Video: TOR@NYY: Judge discusses tying DiMaggio's HR record

Judge and DiMaggio were born 57 miles apart; Judge in Linden, Calif., and DiMaggio in Martinez, Calif. Judge's two-run blast to the bullpen in right-center field was his second home run in as many days, trimming Toronto's lead to 5-2 at the time.

The right-handed slugger went to the opposite field with a 92.1-mph fastball from Marco Estrada, coming off his bat at 108.2 mph with a launch degree of 36 degrees. The drive traveled a Statcast-calculated 398 feet.

"He's a strong kid," Estrada said. "I thought he popped it up, to be honest with you, and it just kept going."

As Judge prepares to participate in the T-Mobile Home Run Derby, the only rookie in Major League history with more home runs prior to an All-Star break was Mark McGwire, who had 33 homers at the break for the 1987 Athletics.
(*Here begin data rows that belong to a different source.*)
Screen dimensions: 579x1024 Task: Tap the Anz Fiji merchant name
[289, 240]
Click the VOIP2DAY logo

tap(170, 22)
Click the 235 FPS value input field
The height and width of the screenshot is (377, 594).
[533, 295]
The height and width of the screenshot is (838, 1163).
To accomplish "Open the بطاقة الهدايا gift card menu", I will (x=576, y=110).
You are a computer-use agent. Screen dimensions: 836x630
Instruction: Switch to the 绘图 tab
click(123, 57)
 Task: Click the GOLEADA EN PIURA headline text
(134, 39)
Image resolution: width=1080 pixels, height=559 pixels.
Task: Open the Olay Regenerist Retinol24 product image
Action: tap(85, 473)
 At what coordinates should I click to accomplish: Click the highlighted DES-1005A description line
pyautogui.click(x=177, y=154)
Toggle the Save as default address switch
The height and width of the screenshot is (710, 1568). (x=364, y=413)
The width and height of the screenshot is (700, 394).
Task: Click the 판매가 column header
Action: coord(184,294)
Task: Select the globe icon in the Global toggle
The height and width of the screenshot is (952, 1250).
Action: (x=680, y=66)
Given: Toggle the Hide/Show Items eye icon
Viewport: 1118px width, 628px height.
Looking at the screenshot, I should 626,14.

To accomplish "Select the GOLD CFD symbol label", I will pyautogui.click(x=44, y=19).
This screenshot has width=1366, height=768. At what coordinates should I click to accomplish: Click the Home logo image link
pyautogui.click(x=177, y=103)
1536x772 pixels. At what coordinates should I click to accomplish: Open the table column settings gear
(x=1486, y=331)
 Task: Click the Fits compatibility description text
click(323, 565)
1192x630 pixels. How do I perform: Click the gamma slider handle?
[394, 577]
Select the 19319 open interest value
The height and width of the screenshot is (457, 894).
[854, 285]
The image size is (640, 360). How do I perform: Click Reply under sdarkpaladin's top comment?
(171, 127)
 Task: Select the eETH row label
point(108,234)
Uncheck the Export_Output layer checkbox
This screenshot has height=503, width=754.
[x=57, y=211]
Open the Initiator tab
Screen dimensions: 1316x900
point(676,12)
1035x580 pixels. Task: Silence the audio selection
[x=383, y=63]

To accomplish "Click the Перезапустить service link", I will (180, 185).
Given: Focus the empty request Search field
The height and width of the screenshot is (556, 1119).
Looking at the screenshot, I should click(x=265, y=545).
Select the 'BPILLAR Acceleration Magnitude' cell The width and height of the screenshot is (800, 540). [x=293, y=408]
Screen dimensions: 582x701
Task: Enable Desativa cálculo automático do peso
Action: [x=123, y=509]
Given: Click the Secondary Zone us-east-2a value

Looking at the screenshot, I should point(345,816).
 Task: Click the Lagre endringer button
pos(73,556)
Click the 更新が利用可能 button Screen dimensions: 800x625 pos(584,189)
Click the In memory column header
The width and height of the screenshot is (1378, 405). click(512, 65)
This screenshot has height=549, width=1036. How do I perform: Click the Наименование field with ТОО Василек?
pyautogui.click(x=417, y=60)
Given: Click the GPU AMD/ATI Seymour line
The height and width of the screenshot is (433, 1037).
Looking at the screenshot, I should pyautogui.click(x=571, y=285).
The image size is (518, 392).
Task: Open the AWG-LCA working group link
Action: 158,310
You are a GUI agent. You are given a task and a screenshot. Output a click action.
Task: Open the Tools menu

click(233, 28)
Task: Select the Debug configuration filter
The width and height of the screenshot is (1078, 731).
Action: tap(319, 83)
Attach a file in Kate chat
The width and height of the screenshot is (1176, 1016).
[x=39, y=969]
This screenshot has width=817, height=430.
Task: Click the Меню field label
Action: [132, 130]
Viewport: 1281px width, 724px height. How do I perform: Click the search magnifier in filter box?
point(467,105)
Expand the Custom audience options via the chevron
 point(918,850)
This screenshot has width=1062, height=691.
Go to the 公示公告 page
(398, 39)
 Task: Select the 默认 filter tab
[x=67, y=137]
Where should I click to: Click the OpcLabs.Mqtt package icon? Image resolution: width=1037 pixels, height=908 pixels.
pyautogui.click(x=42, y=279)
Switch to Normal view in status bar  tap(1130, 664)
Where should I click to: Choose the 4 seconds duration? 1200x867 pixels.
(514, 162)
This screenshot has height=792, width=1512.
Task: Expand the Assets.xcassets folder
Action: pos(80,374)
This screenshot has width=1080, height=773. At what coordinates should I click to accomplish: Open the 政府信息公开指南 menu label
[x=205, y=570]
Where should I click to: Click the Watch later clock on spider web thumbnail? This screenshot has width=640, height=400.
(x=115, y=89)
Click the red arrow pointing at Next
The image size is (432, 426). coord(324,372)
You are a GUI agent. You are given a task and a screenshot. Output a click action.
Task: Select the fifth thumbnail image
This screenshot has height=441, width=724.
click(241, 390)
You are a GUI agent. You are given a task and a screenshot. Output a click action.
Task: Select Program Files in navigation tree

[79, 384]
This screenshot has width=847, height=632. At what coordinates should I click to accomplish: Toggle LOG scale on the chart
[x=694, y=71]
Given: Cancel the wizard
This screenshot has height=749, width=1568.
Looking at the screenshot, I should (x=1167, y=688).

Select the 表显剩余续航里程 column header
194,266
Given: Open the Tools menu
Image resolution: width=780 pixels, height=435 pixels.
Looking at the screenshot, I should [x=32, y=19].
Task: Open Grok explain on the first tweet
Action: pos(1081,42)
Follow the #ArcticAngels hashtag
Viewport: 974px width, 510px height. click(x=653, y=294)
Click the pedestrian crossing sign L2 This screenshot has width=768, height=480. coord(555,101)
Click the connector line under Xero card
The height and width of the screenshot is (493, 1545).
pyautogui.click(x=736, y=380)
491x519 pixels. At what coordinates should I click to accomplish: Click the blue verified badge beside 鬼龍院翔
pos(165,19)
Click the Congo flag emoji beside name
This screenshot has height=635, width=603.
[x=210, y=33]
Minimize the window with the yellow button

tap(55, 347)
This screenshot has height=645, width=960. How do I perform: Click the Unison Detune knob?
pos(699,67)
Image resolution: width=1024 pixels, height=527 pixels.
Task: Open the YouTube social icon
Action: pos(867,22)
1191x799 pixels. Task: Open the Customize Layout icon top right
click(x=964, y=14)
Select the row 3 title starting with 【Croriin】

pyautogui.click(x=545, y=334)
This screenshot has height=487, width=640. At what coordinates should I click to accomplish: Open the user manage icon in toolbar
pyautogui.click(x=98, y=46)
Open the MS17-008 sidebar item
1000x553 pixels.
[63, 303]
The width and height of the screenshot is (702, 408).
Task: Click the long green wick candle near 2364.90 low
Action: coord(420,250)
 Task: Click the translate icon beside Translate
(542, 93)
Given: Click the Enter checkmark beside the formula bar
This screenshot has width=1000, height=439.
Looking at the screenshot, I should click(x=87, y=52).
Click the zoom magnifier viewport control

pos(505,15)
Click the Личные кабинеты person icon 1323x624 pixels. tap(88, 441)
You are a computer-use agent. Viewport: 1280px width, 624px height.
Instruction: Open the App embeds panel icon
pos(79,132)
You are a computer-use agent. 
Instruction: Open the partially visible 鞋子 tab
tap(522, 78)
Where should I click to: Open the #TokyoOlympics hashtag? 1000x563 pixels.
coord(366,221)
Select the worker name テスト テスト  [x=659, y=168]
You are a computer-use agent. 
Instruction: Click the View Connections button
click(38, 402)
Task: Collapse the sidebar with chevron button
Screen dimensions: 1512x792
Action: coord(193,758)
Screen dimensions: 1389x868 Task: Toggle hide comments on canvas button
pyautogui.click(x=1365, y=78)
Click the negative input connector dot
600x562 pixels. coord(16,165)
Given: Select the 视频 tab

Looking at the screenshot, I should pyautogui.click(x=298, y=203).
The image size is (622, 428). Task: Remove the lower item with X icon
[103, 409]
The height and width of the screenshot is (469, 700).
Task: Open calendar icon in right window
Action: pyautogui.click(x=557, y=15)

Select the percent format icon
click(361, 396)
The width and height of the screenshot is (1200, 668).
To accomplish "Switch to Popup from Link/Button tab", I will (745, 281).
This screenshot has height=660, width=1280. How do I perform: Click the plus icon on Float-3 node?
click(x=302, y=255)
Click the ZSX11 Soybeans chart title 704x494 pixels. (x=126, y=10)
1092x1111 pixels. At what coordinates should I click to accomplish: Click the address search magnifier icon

Judge seemed to be more impressed by first baseman Ji-Man Choi, who made his Yankees debut on Wednesday and slugged a two-run homer in the fifth inning that flew 457 feet, according to Statcast™.

Video: TOR@NYY: Choi hits a long two-run homer to right

"That was awesome. You see how far he hit that ball?" Judge said. "That was incredible. He had some good at-bats, he was battling and he just kept putting the ball in play. There's nothing more you can ask for."

The 25-year-old Judge played a key role in the rest of the game. In the seventh, Brett Gardner tried for a bunt single and wound up with a sacrifice that left first base open, with the Blue Jays electing to intentionally walk Judge.

A promising rally fizzled, as Danny Barnes struck out Gary Sanchez and got Didi Gregorius to fly out to right field.

"I'm thinking about what I'm going to do that at-bat, thinking about what he's going to try to do to me and what my approach is going to be," Judge said. "I'm not thinking about intentional walks."

Down a run in the ninth, Gardner's two-out single brought Judge up as the potential winning run. On a 2-2 count, Roberto Osuna snapped off an 87.9-mph slider that Judge waved at, sealing the Yanks' 16th loss in 22 games.

"That's the moment you want to be up," Judge said. "A runner on, a chance to win the ballgame. That's what you dream of. I just wasn't able to come up and get the job done."